Life would never again be normal for me.
After about a month of this self pitying, Aziza came to my rescue. I had called her up in hysterics one night because I couldn’t stop Owen from crying. The boy wouldn’t sleep. I had circles so dark under my eyes that I looked like I spent the last month getting clobbered like a punching bag. She whizzed over and handed me a cassette of Baroque classical music. “Trust me,” she said. “My mother swears on her soul, that this will do the trick.”

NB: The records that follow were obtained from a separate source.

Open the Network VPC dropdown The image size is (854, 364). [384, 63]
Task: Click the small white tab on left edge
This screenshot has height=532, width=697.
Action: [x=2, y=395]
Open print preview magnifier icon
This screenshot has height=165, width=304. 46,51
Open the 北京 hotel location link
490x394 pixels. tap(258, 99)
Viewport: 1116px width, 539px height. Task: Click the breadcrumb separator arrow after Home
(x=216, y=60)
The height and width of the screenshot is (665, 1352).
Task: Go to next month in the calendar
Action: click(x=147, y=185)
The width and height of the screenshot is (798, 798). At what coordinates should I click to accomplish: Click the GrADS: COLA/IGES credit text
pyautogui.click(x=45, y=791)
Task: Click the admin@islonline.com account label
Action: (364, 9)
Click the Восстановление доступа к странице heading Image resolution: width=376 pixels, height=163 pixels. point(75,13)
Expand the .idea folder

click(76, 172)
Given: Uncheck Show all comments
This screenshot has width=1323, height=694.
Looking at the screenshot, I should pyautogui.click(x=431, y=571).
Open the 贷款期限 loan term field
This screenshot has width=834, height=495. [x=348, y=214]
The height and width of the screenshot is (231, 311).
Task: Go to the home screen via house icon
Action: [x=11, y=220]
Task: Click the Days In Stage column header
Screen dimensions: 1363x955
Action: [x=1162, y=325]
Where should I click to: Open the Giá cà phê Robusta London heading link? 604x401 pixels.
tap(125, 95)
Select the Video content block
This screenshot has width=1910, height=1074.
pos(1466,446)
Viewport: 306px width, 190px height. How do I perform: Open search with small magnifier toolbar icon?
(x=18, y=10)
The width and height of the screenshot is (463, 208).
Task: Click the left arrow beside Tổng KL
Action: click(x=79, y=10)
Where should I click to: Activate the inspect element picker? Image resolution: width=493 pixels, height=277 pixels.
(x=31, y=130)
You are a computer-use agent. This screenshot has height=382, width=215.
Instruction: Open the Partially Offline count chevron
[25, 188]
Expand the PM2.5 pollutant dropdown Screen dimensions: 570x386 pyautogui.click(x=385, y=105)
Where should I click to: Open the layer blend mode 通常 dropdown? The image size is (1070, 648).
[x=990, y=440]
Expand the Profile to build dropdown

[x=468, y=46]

She plopped the cassette into a portable player and the room filled with French horns, trumpets, and clarinets. I could hear them all, even over Owen’s screams. She lowered the overhead lights and we sat on the edge of the bed together. The smell of baby powder mixed with her flowery scent to create a calming effect. A few minutes into the song, Owen stopped crying and started cooing. Aziza and I stared down at him, and I swear he looked like a little angel.
Night after night, I’d prepare his bottle, sit in the rocker by his crib, and feed him by nightlight to his favorite classical music. He would just stare up at me with his big blue eyes with his little fingers wrapped around mine.
I fell in love with him, my baby boy, and realized over time how lucky I was that my life never returned to normal.
Now, twelve years later, I loved that Owen still craved our bonding time as much as I did. In fact, he was the one who started our Tuesday night ice cream date. On his third birthday he asked to go to the mall to get ice cream. He liked how the walls of the creamery were painted with the same spots as cows. That first night we took tu
rns calling out familiar objects we saw in the spots. Owen had discovered one that looked just like a soccer ball. He named it Oliver.
Oliver still hung on the wall all these years later. As we stood in line to order that night, I could see him peeking out at us from behind a new smoothie machine. Owen ordered a banana split with two scoops of crazy vanilla and a handful of crushed snickers on top. I finally decided on pistachio ice cream in a cone drizzled in chocolate.
We sat together on a bench in silence overlooking the carousel ride. I chased a drip sliding down the side of my cone. It got away from my lips and sped down my fingers. I kept chasing it and suddenly the cone imploded like a demolished building. Bits of cone and gobs of green ice cream smashed to the shiny floor. Miraculously, it just barely missed my new lace edged capris I’d bought from Ann Taylor the week before.
Owen jumped to his feet and threw his wad of napkins down on it. I knelt down beside him and helped him smear the squishy pile from side to side. With the growing tower of napkins between us we must have looked like a couple of Neanderthals huddling around a campfire.
“So, coach is throwing a party next Saturday,” he said. “And, she’s inviting us.”
“Us?” I swallowed the exclamation point that threatened to jump out of my throat.
“Yeah, everyone’s going. There’ll be like a hundred people there. She’s having a pool party.”
A pool party meant bathing suits, no makeup, no hairstyle, and—I could only assume with the kids being there—no alcoholic beverages to take the edge off meeting her again. I was not going to this party. I’d figure out another way to meet up with her.
Logic cranked tighter in my brain as I smeared the ice cream into a bigger mess. I shouldn’t even consider Paula in any other context but on a soccer field blowing a whistle. She was too much of an adrenaline junkie anyway. I definitely didn’t need to put myself through that kind of torture.